* **What the task asks**:
Copy the items word for word from the first line through the line containing "Open Combine Files", and include that final line.

Items excerpted from a collection:

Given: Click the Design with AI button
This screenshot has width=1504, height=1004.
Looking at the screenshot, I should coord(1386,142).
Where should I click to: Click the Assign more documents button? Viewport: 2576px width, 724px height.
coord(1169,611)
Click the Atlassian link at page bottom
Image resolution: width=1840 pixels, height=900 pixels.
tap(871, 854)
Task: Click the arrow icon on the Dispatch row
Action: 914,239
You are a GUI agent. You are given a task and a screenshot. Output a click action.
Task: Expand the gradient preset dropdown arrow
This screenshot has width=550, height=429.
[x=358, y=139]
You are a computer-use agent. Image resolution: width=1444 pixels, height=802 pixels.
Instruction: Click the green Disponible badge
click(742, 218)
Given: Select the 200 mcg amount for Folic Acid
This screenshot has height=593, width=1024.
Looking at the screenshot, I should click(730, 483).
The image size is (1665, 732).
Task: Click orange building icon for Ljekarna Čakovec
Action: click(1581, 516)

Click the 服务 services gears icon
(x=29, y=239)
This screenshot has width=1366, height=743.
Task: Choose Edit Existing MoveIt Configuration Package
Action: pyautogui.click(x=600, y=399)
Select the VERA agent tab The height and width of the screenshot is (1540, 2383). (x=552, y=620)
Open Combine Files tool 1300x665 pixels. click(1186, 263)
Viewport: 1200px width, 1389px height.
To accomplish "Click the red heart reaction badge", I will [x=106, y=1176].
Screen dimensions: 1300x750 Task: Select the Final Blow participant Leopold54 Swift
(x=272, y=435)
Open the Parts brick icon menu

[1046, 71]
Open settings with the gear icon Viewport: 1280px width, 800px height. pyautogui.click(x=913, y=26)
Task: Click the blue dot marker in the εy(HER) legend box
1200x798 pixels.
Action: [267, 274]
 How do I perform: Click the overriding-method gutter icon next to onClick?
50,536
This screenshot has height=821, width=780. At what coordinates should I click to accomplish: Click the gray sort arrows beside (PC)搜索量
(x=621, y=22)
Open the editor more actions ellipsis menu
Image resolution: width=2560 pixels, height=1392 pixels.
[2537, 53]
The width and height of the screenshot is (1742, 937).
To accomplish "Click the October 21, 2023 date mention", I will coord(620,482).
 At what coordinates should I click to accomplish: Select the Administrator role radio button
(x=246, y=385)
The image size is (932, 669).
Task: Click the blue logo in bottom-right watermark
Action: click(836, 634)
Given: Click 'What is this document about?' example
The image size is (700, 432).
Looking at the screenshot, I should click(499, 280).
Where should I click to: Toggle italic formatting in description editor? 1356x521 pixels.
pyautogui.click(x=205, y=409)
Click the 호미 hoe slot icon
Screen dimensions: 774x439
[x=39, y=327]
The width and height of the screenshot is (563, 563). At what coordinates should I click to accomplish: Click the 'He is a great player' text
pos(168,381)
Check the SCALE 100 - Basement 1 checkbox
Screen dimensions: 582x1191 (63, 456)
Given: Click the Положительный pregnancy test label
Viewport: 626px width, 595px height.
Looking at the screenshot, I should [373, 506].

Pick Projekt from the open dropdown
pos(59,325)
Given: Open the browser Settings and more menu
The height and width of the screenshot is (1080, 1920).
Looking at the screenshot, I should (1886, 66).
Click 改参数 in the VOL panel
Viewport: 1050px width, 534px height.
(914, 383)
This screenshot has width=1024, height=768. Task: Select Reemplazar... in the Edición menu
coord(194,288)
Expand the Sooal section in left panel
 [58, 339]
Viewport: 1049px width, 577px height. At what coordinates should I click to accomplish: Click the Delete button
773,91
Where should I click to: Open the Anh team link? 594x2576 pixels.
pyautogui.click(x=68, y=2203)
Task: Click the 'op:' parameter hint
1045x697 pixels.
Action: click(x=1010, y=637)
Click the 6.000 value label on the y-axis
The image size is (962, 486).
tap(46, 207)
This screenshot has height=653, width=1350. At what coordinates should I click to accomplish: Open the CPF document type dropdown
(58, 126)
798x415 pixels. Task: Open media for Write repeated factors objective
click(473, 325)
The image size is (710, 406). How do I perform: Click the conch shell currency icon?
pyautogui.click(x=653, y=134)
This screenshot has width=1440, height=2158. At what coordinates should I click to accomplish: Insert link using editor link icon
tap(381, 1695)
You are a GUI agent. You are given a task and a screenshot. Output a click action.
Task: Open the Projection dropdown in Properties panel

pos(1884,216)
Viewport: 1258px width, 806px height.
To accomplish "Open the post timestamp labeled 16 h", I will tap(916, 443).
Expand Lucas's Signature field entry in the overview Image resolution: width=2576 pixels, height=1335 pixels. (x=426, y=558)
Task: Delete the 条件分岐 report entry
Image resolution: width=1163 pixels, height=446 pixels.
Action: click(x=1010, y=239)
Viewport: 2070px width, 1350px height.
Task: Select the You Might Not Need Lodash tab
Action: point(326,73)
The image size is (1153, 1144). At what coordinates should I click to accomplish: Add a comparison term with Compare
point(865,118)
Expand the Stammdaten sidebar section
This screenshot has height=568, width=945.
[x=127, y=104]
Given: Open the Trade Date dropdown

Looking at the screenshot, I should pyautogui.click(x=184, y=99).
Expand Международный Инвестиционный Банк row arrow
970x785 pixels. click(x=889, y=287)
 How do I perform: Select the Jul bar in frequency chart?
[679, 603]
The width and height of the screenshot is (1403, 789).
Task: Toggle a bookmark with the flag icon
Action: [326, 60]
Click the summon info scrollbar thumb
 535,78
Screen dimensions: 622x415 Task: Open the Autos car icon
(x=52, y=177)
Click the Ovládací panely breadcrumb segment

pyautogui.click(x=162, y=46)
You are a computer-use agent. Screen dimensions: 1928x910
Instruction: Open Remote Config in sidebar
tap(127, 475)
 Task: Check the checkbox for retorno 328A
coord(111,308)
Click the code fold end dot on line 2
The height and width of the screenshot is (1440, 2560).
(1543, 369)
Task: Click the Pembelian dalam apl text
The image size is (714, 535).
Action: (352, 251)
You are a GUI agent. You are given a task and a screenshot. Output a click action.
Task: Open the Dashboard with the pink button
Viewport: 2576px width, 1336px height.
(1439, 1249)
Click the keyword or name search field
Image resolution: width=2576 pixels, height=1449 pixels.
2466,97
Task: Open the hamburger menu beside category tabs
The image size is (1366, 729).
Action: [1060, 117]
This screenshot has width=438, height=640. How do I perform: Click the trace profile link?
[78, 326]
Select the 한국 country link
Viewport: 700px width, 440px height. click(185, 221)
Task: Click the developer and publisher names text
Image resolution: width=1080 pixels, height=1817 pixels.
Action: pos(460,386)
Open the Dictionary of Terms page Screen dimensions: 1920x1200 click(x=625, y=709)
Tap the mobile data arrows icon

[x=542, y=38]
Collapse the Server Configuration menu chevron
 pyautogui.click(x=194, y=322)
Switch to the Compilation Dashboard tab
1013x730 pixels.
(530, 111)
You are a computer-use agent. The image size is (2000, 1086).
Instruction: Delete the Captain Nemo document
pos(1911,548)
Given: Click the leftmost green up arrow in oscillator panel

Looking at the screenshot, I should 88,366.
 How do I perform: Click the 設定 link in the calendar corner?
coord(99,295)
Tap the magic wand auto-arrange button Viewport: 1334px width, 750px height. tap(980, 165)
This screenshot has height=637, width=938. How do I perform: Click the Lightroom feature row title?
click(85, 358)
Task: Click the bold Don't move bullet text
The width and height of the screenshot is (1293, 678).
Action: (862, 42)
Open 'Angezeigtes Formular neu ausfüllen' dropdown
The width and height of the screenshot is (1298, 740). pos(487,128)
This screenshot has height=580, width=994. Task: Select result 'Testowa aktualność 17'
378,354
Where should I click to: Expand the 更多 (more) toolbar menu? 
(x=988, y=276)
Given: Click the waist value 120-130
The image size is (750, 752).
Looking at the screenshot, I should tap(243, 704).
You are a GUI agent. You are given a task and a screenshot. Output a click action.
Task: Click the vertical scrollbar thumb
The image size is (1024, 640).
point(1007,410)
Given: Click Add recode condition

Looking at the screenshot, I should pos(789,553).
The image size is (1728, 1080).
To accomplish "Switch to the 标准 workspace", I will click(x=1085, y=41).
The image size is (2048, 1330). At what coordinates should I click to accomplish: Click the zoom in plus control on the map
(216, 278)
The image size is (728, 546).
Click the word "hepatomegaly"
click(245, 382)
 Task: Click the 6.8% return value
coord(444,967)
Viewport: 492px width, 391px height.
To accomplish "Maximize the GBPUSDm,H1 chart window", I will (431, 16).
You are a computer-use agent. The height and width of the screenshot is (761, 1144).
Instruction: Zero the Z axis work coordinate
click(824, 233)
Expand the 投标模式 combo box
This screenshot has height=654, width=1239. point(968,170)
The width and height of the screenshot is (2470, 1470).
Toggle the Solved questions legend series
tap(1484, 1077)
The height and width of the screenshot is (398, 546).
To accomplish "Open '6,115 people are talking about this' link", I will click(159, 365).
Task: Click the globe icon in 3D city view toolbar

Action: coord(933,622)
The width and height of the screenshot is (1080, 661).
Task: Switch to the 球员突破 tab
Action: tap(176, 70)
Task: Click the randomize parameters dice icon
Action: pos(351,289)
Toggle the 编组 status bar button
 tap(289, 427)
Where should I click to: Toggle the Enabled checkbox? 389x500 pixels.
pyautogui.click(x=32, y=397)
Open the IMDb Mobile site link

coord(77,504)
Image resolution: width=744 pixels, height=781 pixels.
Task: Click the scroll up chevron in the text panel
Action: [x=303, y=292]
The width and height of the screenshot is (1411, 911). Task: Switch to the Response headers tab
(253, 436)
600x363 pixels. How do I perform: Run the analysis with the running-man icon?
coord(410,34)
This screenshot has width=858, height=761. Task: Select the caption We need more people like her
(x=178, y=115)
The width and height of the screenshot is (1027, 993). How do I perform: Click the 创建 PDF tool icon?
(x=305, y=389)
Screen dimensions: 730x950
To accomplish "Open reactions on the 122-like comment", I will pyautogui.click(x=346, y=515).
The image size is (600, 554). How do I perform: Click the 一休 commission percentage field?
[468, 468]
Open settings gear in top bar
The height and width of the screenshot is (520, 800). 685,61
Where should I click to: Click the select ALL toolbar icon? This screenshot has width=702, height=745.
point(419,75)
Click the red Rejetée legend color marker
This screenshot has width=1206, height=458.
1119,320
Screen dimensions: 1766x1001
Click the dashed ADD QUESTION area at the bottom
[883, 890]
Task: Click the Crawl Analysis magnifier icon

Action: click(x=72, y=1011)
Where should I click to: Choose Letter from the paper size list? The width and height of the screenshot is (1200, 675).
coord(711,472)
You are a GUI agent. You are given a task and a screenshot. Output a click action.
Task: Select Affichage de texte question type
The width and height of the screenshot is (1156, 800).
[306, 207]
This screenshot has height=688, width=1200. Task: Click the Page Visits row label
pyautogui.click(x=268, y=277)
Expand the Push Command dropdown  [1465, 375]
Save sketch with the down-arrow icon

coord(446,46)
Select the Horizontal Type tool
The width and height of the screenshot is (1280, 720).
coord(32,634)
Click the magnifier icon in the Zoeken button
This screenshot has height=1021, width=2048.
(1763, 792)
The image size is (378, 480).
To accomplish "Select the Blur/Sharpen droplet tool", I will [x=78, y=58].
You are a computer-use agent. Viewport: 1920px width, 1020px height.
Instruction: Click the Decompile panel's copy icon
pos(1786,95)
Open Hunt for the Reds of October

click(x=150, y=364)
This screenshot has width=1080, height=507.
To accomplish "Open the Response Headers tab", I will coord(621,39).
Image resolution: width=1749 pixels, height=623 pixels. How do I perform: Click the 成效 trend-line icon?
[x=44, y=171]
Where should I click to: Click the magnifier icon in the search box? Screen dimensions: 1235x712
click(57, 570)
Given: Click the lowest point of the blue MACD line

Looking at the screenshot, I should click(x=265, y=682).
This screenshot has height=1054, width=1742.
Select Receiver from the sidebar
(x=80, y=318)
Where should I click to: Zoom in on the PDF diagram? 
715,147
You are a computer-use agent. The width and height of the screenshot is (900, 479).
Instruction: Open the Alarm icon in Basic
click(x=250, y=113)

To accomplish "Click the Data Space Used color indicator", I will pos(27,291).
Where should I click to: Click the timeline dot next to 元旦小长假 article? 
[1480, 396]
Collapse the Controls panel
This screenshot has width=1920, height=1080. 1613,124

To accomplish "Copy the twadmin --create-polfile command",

* **Answer to this task**:
Given: Click the Design with AI button
This screenshot has width=1504, height=1004.
Looking at the screenshot, I should coord(1386,142).
Where should I click to: Click the Assign more documents button? Viewport: 2576px width, 724px height.
coord(1169,611)
Click the Atlassian link at page bottom
Image resolution: width=1840 pixels, height=900 pixels.
tap(871, 854)
Task: Click the arrow icon on the Dispatch row
Action: 914,239
You are a GUI agent. You are given a task and a screenshot. Output a click action.
Task: Expand the gradient preset dropdown arrow
This screenshot has width=550, height=429.
[x=358, y=139]
You are a computer-use agent. Image resolution: width=1444 pixels, height=802 pixels.
Instruction: Click the green Disponible badge
click(742, 218)
Given: Select the 200 mcg amount for Folic Acid
This screenshot has height=593, width=1024.
Looking at the screenshot, I should click(730, 483).
The image size is (1665, 732).
Task: Click orange building icon for Ljekarna Čakovec
Action: click(1581, 516)

Click the 服务 services gears icon
(x=29, y=239)
This screenshot has width=1366, height=743.
Task: Choose Edit Existing MoveIt Configuration Package
Action: pyautogui.click(x=600, y=399)
Select the VERA agent tab The height and width of the screenshot is (1540, 2383). (x=552, y=620)
Open Combine Files tool 1300x665 pixels. click(1186, 263)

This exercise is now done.